**Extracted data**:
· · · · · · ·
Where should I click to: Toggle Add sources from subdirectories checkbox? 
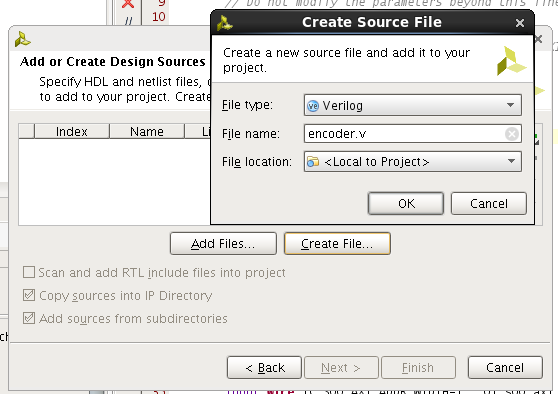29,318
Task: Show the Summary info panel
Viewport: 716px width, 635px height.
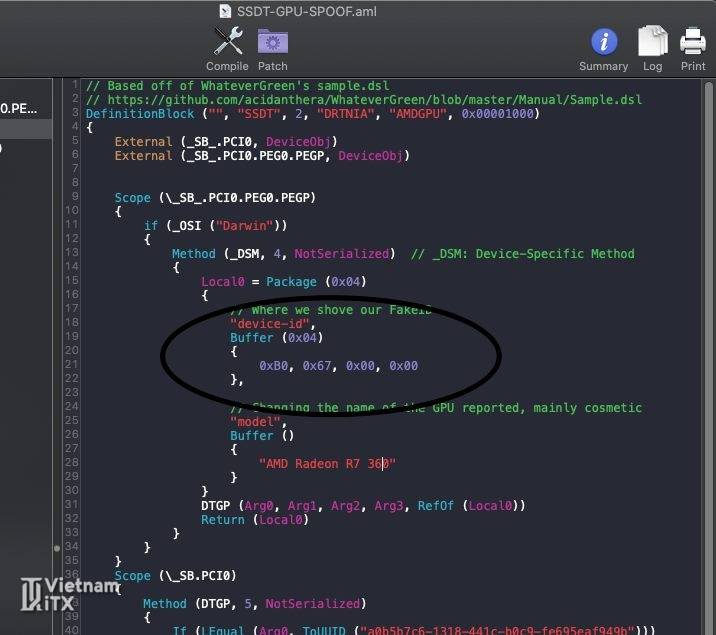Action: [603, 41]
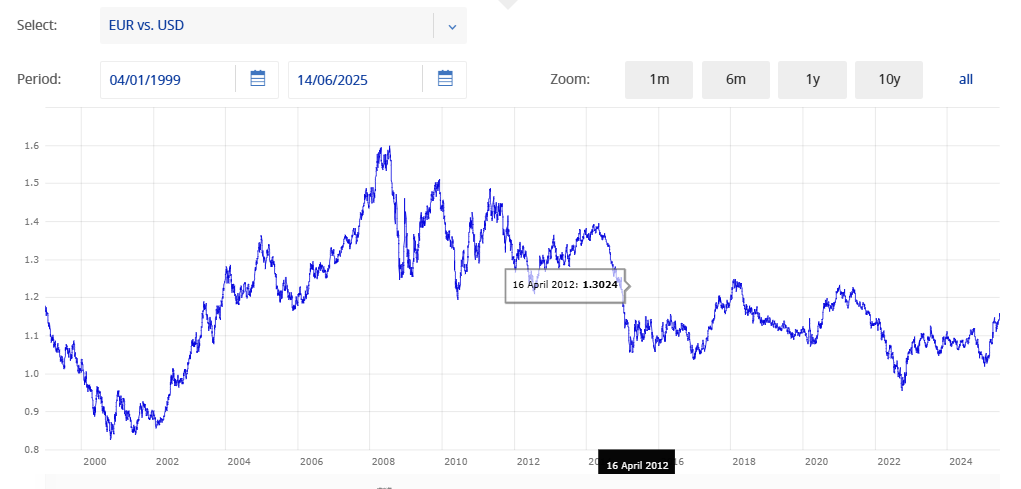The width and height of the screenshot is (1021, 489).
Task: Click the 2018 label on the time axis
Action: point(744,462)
· · · · · · ·
**Directions**: Go through the listing above and quote it exactly, apart from its images.

**Answer space**:
Where should I click to: Toggle Add sources from subdirectories checkbox? 
29,318
Task: Show the Summary info panel
Viewport: 716px width, 635px height.
Action: [603, 41]
The width and height of the screenshot is (1021, 489).
Task: Click the 2018 label on the time axis
Action: point(744,462)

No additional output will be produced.